**Task instructions**:
**1.** Transcribe everything in the dialogue on action and inaction from "DDW: Yes, we" down to "one do action?".
**2.** In the dialogue on action and inaction, which concept does TD say starts to make sense when no earthly person or cause can be blamed?

DDW: Yes, we gradually begin to understand how when a jnAni is acting, actually he is not doing any action because he has no identification with his body, mind and intellect. But such understanding also generates new confusions in one’s mind. The Gita verse which specifically refers to this ‘inaction in action’ also in the same breath refers to ‘action in inaction’. While not acting how can one do action?

DFW: When the train moves, the landscape moves in the opposite direction. The child thinks that it is the landscape that is moving and the train is stationary. Even we adults get this mistaken feeling when two trains are in adjacent platforms ready to move in opposite directions. Suddenly we feel that the other train has already moved, but on examination of the changing landscape between the two trains we understand that it is our train that has started moving and not the other train. This is the understanding of action in apparent inaction. To attribute non-action to the Self which stands still as it were is only to comprehend it relatively. It is the Self which permeates everyhere, it is the substratum of everything and it is the prime mover par excellence. The Self is therefore the chief agent of action, as it were, though it appears to be only a silent witness. Thus the wise man sees action in non-action.

DDW: Hey, DFW, Are you not advocating my cause that it is all God’s will that is taking place?

DFW: Well, TD has said just now that our moods change. Maybe my mood has changed! But shall we get back to the earlier trend of the conversation? TD, you said that as we move up the ladder of spiritual perfection, our factor levels change. Can you continue that thought a little further?

TD: As we move up the ladder of spiritual understanding, for some of us the first shock arises when we begin to realise that, in addition to the limitations of parentage, sex and environment, there are other limitations also. Very often we blame it on our ill-luck if, after all our efforts, we don’t achieve what we want to achieve. Slowly it dawns on us that what and how we will, there is something else that wills it otherwise. If we can find a scapegoat of an earthly person or cause we blame it on them. But when we don’t find such a cause, we are at a dead end for explanations. And then it is that the concept of prArabdha karma seems to make sense. And we realise that prArabdha could also be another name for ill-luck. Why ill luck? Even for good luck also, on which we put so much faith, prArabdha could be the other name!

**Collected material**:

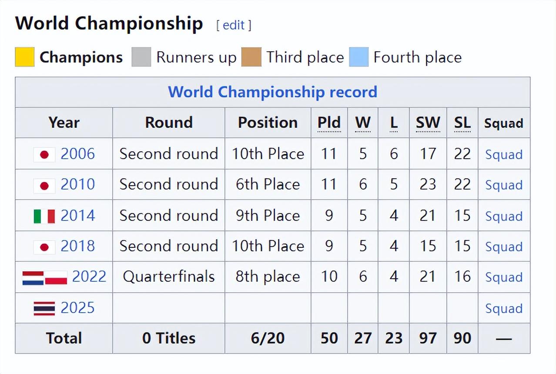Image resolution: width=556 pixels, height=374 pixels.
Task: Open the Squad link for 2025
Action: 504,308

**Solved problems**:
**1.**
DDW: Yes, we gradually begin to understand how when a jnAni is acting, actually he is not doing any action because he has no identification with his body, mind and intellect. But such understanding also generates new confusions in one’s mind. The Gita verse which specifically refers to this ‘inaction in action’ also in the same breath refers to ‘action in inaction’. While not acting how can one do action?

**2.** prArabdha karma